His mother, Kiyohime thought with a sharp pang of something that felt dangerously like jealousy, was probably only a little less amazing than my own.

Izayoi, however, felt a sense of pessimistic dread wash over her. Her good mood had vanished completely. Because she saw that someone had arrived. She began to fan herself furiously again. Perhaps I shouldn’t have given him the fan, she thought, a cold knot forming in her stomach.

Clap. Clap. Clap.

The sound of slow, deliberate applause echoed through the silent hall, each clap like a stone dropping into a still pond.

Everyone turned, a beat too late, and immediately bowed their heads in deep, instinctual respect. “Lady Murasaki.”

“I can say with certainty that you look like your mother,” a voice said, a sound so beautiful it could melt snow, so rich it could break your heart.

Haruka looked over. The single spot of color in the silent play, the role of the protagonist, had just been stolen from him.

A woman in a long, flowing purple kimono was gliding toward them, her movements a study in languid, graceful elegance. She carried herself with a lazy, innate arrogance, as if no one else in the room was worthy of her notice. Her dark hair was piled high on her head, and her hands were adjusting a single, jeweled hairpin that glittered in the light.

Her face was, without a doubt, the most beautiful Haruka had ever seen in his life.

Even with his formidable self-control, he was stunned into silence for two or three long seconds, his mind completely, utterly captivated. She… she must be Lady Murasaki… the one who stole my father from my mother… How can she be so beautiful… more beautiful than my own mother… The thought shamed him, a betrayal he quickly, violently, pushed away.

Lady Murasaki was his mother’s rival, half an enemy. He shouldn’t feel hatred, perhaps, but he certainly shouldn’t feel this… this breathless admiration. But her beauty was so staggering, so absolute, that just looking at her, it was impossible to harbor any ill will. The feeling left him ashamed and disgusted with himself.

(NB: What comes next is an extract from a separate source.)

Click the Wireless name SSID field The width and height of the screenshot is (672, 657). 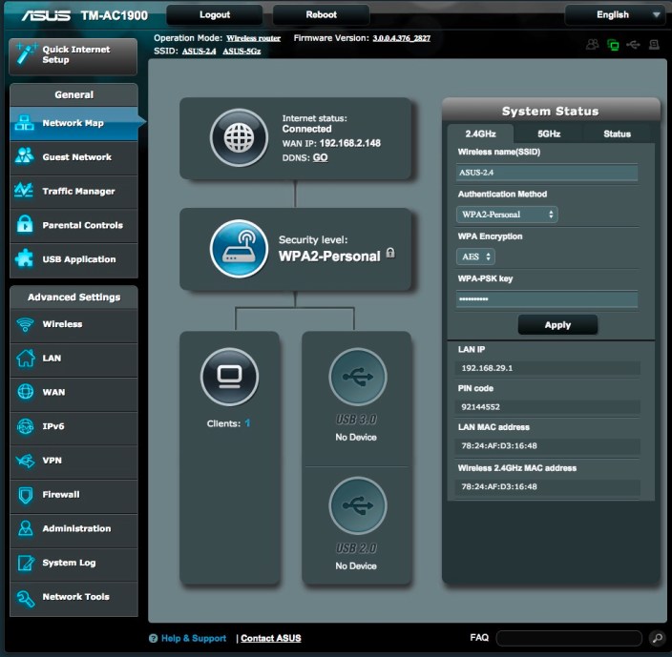[547, 173]
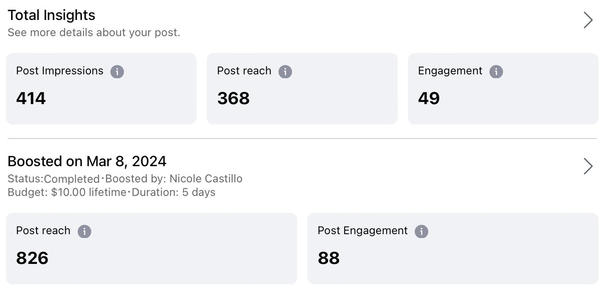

He didn’t know that Lady Murasaki, seeing him, was also experiencing a flicker of genuine surprise. If he weren’t still so young, so green, she thought, I would have summoned him to my side for a closer inspection. Even so, she couldn’t help but look at him for a few moments longer. So this is the boy. Momozawa Ai was right, he is more beautiful than the ‘Shining Prince’. But who does he resemble?

Images flashed through her mind. The boy looked like his father, but he also looked so much like his mother. It was impossible to say who he favored more. His parents had both been exceptionally, unfairly beautiful. He had not simply inherited the features of one or the other, but had taken the best of both, with none of their flaws. If his parents were alive, they would likely argue endlessly, possessively, over who he resembled more.

But hearing Haruka’s story, the image of Yukishiro Tomoe, which had been fading in her memory, became sharp and vivid once more. Her brow furrowed slightly. She could see the shadow of that annoying, stubborn, infuriating woman in this boy. She had hated Tomoe, had wanted to take everything from her. And now, even her most precious possession, her son, would be remade. He would become something of her own.

Lady Murasaki smiled, a slow, silken caress of a smile that wrapped around Haruka, pulling him in.

“Because you,” she finished his sentence for him, her voice a devastatingly soft declaration, “are my son.”